**WHAT NEEDS TO BE DONE**
The entire set of lines below should be copied exactly.

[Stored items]
--- START ---

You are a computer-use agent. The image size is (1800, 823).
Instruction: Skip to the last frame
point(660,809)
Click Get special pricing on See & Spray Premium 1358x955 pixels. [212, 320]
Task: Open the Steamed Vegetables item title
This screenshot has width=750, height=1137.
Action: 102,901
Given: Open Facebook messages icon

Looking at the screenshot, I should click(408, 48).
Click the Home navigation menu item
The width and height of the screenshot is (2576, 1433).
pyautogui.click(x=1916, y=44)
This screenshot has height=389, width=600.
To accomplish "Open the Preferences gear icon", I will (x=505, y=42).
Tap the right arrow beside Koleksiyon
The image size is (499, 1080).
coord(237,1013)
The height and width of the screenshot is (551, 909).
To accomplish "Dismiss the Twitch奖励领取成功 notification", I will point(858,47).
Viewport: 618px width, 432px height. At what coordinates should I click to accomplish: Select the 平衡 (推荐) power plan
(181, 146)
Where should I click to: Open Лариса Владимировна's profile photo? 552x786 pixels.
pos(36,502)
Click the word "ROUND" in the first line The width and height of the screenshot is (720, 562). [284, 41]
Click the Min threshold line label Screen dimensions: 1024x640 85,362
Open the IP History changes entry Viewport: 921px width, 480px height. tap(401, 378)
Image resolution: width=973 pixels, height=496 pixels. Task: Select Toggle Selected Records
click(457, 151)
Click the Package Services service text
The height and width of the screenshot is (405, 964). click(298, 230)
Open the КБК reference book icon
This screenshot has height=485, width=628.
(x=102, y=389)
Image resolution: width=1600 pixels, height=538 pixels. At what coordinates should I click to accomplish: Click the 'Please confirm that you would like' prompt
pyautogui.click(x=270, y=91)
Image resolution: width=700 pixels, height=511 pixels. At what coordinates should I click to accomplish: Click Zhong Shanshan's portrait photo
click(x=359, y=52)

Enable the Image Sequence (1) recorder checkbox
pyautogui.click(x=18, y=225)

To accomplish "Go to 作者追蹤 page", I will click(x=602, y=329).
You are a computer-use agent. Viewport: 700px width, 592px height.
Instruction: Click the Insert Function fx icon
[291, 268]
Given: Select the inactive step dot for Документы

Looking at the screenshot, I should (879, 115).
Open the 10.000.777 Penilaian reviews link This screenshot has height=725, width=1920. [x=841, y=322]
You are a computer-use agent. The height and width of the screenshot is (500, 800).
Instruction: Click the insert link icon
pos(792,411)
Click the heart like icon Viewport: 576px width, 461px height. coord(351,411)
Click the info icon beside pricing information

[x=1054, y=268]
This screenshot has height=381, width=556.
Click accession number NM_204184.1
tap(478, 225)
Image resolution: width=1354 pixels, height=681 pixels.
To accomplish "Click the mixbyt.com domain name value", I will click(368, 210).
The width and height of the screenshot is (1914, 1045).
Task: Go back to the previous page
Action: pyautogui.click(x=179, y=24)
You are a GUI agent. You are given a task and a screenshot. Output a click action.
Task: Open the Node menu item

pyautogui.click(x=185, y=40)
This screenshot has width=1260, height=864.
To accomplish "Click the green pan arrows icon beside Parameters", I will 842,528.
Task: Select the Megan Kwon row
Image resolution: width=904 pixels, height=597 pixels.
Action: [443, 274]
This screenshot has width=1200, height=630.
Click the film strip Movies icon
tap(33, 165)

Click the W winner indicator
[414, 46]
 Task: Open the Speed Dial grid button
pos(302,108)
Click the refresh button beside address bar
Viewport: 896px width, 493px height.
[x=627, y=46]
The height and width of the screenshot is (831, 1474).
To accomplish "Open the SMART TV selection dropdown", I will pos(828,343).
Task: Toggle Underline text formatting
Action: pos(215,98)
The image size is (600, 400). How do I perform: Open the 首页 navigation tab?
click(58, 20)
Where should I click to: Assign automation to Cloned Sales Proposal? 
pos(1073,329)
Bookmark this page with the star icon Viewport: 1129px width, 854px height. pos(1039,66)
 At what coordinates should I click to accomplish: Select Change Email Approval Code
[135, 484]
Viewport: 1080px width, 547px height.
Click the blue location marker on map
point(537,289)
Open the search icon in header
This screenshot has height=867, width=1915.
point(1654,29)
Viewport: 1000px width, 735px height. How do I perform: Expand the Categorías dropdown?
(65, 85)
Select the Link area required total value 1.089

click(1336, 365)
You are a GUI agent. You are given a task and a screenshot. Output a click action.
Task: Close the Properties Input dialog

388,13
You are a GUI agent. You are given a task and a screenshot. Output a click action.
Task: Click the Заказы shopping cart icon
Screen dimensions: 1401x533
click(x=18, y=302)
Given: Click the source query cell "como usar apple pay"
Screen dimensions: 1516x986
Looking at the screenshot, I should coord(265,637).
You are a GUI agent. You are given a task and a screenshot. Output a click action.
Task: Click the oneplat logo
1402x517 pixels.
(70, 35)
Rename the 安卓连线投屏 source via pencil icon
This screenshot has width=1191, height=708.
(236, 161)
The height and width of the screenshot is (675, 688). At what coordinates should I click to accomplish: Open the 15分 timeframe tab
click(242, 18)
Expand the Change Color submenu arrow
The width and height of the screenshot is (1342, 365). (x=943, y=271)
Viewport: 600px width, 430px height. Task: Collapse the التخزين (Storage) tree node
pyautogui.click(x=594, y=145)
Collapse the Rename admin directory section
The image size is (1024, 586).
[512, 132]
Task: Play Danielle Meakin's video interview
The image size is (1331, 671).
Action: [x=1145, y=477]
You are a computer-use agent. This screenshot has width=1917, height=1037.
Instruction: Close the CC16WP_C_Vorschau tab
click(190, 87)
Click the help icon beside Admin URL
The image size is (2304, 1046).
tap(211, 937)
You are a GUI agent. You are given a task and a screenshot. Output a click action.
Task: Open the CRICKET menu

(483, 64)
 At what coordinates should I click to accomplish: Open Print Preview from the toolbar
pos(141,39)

--- END ---

**THE ANSWER**
You are a computer-use agent. The image size is (1800, 823).
Instruction: Skip to the last frame
point(660,809)
Click Get special pricing on See & Spray Premium 1358x955 pixels. [212, 320]
Task: Open the Steamed Vegetables item title
This screenshot has width=750, height=1137.
Action: 102,901
Given: Open Facebook messages icon

Looking at the screenshot, I should click(408, 48).
Click the Home navigation menu item
The width and height of the screenshot is (2576, 1433).
pyautogui.click(x=1916, y=44)
This screenshot has height=389, width=600.
To accomplish "Open the Preferences gear icon", I will (x=505, y=42).
Tap the right arrow beside Koleksiyon
The image size is (499, 1080).
coord(237,1013)
The height and width of the screenshot is (551, 909).
To accomplish "Dismiss the Twitch奖励领取成功 notification", I will point(858,47).
Viewport: 618px width, 432px height. At what coordinates should I click to accomplish: Select the 平衡 (推荐) power plan
(181, 146)
Where should I click to: Open Лариса Владимировна's profile photo? 552x786 pixels.
pos(36,502)
Click the word "ROUND" in the first line The width and height of the screenshot is (720, 562). [284, 41]
Click the Min threshold line label Screen dimensions: 1024x640 85,362
Open the IP History changes entry Viewport: 921px width, 480px height. tap(401, 378)
Image resolution: width=973 pixels, height=496 pixels. Task: Select Toggle Selected Records
click(457, 151)
Click the Package Services service text
The height and width of the screenshot is (405, 964). click(298, 230)
Open the КБК reference book icon
This screenshot has height=485, width=628.
(x=102, y=389)
Image resolution: width=1600 pixels, height=538 pixels. At what coordinates should I click to accomplish: Click the 'Please confirm that you would like' prompt
pyautogui.click(x=270, y=91)
Image resolution: width=700 pixels, height=511 pixels. At what coordinates should I click to accomplish: Click Zhong Shanshan's portrait photo
click(x=359, y=52)

Enable the Image Sequence (1) recorder checkbox
pyautogui.click(x=18, y=225)

To accomplish "Go to 作者追蹤 page", I will click(x=602, y=329).
You are a computer-use agent. Viewport: 700px width, 592px height.
Instruction: Click the Insert Function fx icon
[291, 268]
Given: Select the inactive step dot for Документы

Looking at the screenshot, I should (879, 115).
Open the 10.000.777 Penilaian reviews link This screenshot has height=725, width=1920. [x=841, y=322]
You are a computer-use agent. The height and width of the screenshot is (500, 800).
Instruction: Click the insert link icon
pos(792,411)
Click the heart like icon Viewport: 576px width, 461px height. coord(351,411)
Click the info icon beside pricing information

[x=1054, y=268]
This screenshot has height=381, width=556.
Click accession number NM_204184.1
tap(478, 225)
Image resolution: width=1354 pixels, height=681 pixels.
To accomplish "Click the mixbyt.com domain name value", I will click(368, 210).
The width and height of the screenshot is (1914, 1045).
Task: Go back to the previous page
Action: pyautogui.click(x=179, y=24)
You are a GUI agent. You are given a task and a screenshot. Output a click action.
Task: Open the Node menu item

pyautogui.click(x=185, y=40)
This screenshot has width=1260, height=864.
To accomplish "Click the green pan arrows icon beside Parameters", I will 842,528.
Task: Select the Megan Kwon row
Image resolution: width=904 pixels, height=597 pixels.
Action: [443, 274]
This screenshot has width=1200, height=630.
Click the film strip Movies icon
tap(33, 165)

Click the W winner indicator
[414, 46]
 Task: Open the Speed Dial grid button
pos(302,108)
Click the refresh button beside address bar
Viewport: 896px width, 493px height.
[x=627, y=46]
The height and width of the screenshot is (831, 1474).
To accomplish "Open the SMART TV selection dropdown", I will pos(828,343).
Task: Toggle Underline text formatting
Action: pos(215,98)
The image size is (600, 400). How do I perform: Open the 首页 navigation tab?
click(58, 20)
Where should I click to: Assign automation to Cloned Sales Proposal? 
pos(1073,329)
Bookmark this page with the star icon Viewport: 1129px width, 854px height. pos(1039,66)
 At what coordinates should I click to accomplish: Select Change Email Approval Code
[135, 484]
Viewport: 1080px width, 547px height.
Click the blue location marker on map
point(537,289)
Open the search icon in header
This screenshot has height=867, width=1915.
point(1654,29)
Viewport: 1000px width, 735px height. How do I perform: Expand the Categorías dropdown?
(65, 85)
Select the Link area required total value 1.089

click(1336, 365)
You are a GUI agent. You are given a task and a screenshot. Output a click action.
Task: Close the Properties Input dialog

388,13
You are a GUI agent. You are given a task and a screenshot. Output a click action.
Task: Click the Заказы shopping cart icon
Screen dimensions: 1401x533
click(x=18, y=302)
Given: Click the source query cell "como usar apple pay"
Screen dimensions: 1516x986
Looking at the screenshot, I should coord(265,637).
You are a GUI agent. You are given a task and a screenshot. Output a click action.
Task: Click the oneplat logo
1402x517 pixels.
(70, 35)
Rename the 安卓连线投屏 source via pencil icon
This screenshot has width=1191, height=708.
(236, 161)
The height and width of the screenshot is (675, 688). At what coordinates should I click to accomplish: Open the 15分 timeframe tab
click(242, 18)
Expand the Change Color submenu arrow
The width and height of the screenshot is (1342, 365). (x=943, y=271)
Viewport: 600px width, 430px height. Task: Collapse the التخزين (Storage) tree node
pyautogui.click(x=594, y=145)
Collapse the Rename admin directory section
The image size is (1024, 586).
[512, 132]
Task: Play Danielle Meakin's video interview
The image size is (1331, 671).
Action: [x=1145, y=477]
You are a computer-use agent. This screenshot has width=1917, height=1037.
Instruction: Close the CC16WP_C_Vorschau tab
click(190, 87)
Click the help icon beside Admin URL
The image size is (2304, 1046).
tap(211, 937)
You are a GUI agent. You are given a task and a screenshot. Output a click action.
Task: Open the CRICKET menu

(483, 64)
 At what coordinates should I click to accomplish: Open Print Preview from the toolbar
pos(141,39)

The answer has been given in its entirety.